Um dia desses, eu estava no supermercado, escolhendo tomates, quando um funcionário se aproximou com uma placa na mão. Em questão de segundos, levantei a cabeça para olhar o que era e ele já anunciou; “Não se preocupe, estamos abaixando o preço!”.
Uma bússola para navegar o mundo social
Este é um exemplo para ilustrar o que chamamos de Teoria da Mente (ToM): o funcionário do mercado inferiu que eu estaria preocupada que a placa que ele trazia significasse um aumento do preço do produto que estava comprando e reagiu com base nesta inferência. A ToM – também chamada de mentalização – refere-se a uma habilidade natural dos seres humanos em atribuir estados mentais a si mesmos e a terceiros, a fim de compreender e predizer comportamentos.
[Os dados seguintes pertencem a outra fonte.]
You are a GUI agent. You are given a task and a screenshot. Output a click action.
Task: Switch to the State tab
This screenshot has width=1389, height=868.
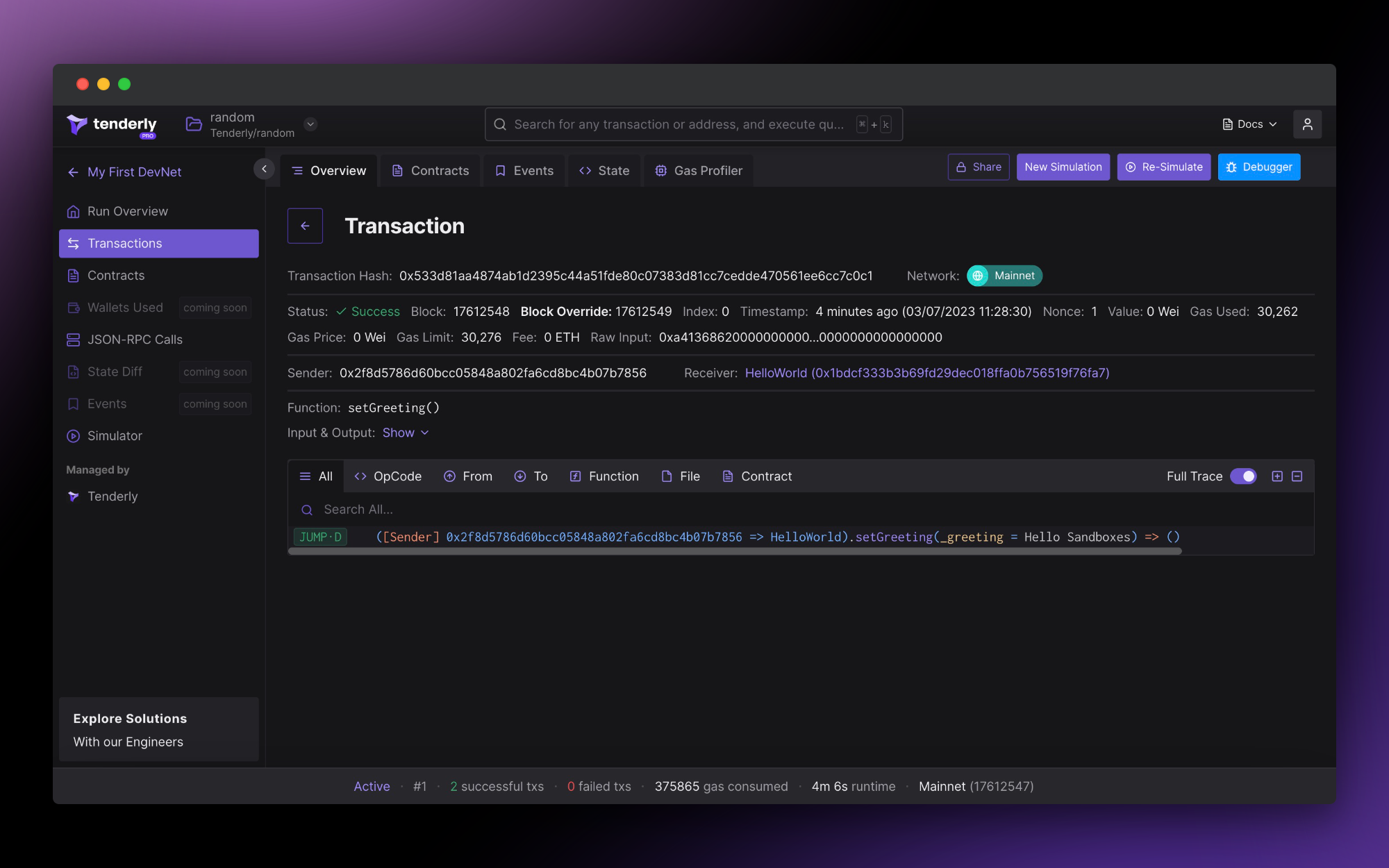click(604, 171)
É esta habilidade que nos permite processar rapidamente as informações do ambiente social à nossa volta e elaborar uma resposta adaptativa a elas. Reconhecer os estados mentais dos nossos interlocutores (seus sentimentos, interesses, expectativas, intenções) nos possibilita adequar nosso comportamento às mais diversas situações. É a base das nossas habilidades sociais. Usamos nossa ToM o tempo todo: quando levantamos para fechar a janela se a visita em casa comenta que está ventando muito; quando apressamos o término de um assunto se a outra pessoa estiver inquieta, olhando o relógio; quando interrompemos uma piada no meio à chegada do colega que volta do enterro de um familiar; quando usamos um tom mais formal para nos dirigir a uma autoridade; quando recusamos um convite que sabemos ter sido feito “por educação”. A ToM é a nossa bússola para navegar o mundo social.
Teoria da Mente e Autismo
O déficit da ToM é uma característica central no TEA, contribuindo para os prejuízos nos padrões de comunicação e na interação social dos autistas. Existem alguns testes padronizados para se avaliar a performance das pessoas em relação à mentalização, mas a identificação de prejuízos mais sutis exige um olhar clínico experiente. Algumas peculiaridades podem chamar a atenção na análise das vivências sociais de alguns autistas: a falta de traquejo social, de “noção”, a ingenuidade ou falta de malícia, a falha em reconhecer aspectos de hierarquia e em adequar-se a ambientes diferentes, a sinceridade excessiva, sem “filtro”.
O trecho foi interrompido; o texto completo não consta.